The RRS seems to be like a welfare organisation designed to help rich businesses that have simply underestimated the value of their products.

Not, of course, that they seem themselves like that - as with the RIAA trying to tax filesharing, the RRS claims they're interested in the little artists:
Marot said the move was not intended to boost the bank balances of big names such as Mick Jagger and Sting but to help new artists who increasingly make less money from recorded music sales and rely on income from gigs to make a living.

Now, since Marc is not a foolish man, he must clearly be spinning here. Does he really believe that new artists' tickets are being sold on eBay for massive profits? That the Secondary Ticket market is awash with sales for Cats and Cats and Cats at the Leicester Princess Charlotte? Of course this is about making money for management companies of large acts.

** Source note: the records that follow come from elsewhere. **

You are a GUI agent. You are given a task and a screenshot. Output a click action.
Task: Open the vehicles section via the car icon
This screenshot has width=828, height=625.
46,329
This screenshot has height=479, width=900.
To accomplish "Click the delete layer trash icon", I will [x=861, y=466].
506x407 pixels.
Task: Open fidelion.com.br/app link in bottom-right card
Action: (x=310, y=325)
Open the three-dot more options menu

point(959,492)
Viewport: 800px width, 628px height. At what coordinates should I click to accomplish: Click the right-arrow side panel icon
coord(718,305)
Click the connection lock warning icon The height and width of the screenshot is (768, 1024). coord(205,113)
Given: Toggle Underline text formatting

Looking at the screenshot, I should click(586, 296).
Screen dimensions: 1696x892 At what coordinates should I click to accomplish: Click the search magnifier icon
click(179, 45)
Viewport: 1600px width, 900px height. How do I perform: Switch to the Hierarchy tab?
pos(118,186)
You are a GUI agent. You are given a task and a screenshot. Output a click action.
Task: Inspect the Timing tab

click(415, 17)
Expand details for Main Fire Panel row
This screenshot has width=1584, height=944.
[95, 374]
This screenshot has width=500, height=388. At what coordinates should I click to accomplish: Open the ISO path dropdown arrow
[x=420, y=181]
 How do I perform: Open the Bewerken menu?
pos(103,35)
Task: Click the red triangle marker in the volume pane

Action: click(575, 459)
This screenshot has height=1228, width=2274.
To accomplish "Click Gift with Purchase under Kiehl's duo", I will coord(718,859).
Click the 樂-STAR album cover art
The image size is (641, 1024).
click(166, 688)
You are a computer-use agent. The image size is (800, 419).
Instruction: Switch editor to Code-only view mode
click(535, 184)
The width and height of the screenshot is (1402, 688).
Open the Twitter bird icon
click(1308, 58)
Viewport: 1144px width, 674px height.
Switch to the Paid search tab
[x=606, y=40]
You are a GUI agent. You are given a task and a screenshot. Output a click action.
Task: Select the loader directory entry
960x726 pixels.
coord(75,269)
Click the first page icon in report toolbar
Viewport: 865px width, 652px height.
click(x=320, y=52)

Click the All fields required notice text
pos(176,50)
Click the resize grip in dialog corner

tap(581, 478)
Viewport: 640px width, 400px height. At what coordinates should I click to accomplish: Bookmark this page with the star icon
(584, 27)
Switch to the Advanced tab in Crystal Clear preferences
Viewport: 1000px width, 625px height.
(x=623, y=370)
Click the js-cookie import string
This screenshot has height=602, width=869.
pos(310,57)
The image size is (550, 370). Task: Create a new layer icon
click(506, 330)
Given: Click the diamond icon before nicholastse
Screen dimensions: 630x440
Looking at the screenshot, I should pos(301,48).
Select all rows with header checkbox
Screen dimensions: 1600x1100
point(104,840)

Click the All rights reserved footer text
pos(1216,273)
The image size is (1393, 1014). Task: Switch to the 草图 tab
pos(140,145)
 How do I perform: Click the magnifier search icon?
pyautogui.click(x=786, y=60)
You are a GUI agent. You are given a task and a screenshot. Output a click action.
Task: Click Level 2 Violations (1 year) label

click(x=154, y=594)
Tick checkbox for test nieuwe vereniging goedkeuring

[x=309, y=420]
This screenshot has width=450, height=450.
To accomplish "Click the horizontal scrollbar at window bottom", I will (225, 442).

It's also totally unjustified. Marot is right - don't criminalise people for selling second-hand goods. There's absolutely no reason to. There's even less reason to tax them on products they've legally purchased.

[Thanks again to James P]


6 comments:

ian said...

I bought a ticket at less than face off a bloke outside a gig the other week. Presumably Marc Marot has already put a cheque in the post to him for a share of the loss he made?

Paul Wells said...

and how exactly do they think they are going to enforce this 'levy'?
However, I'm not too happy about the 'let the market decide the price' model for tickets either. How happy would we be if the industry decided to auction off its own tickets to the highest bidders? This would mean the only people who got to go see a limited number of gigs by a popular artist were those who could afford to spend huge amounts on a whim. The rest of us would have to suffer watching cut-price snow patrol shows....

Anonymous said...

The secondary ticketing market is a convenience for people who can't be bothered to monitor what gigs are coming up, or who decide at the last minute they want to go. Like most ultra-convenient services, there is a price attached. If you don't like it then get up earlier in the morning.

Although ebay has contributed vastly to the expansion of this market, making it more necessary than before to buy very early if you want normal price, by the same token technology has given us artist websites and email alert systems that enable you to keep yourself informed about when gigs are announced and tickets go on sale. Funnily enough the industry never ever remembers to mention this when they're bleating about touts. But then well informed consumers don't generate them any extra cash do they?

Simon Hayes Budgen said...

Paul,

Personally, I'd not want a free market in tickets; I just think its slightly hypocritical of the music industry, a capitalism tooth-and-claw business, to suddenly have a fit of vapours when capitalism starts to work - well, not even against them, just without them.

To be honest, though: the way it is now, successful artists are pricing their shows out of the reach of people on lower incomes. The best hope many of us have of getting to a stadium show is hoping the ticket prices slump when they hit eBay.

mikeh said...

Agreed with that, Simon - the price of the latest batch of Radiohead tickets being a case in point.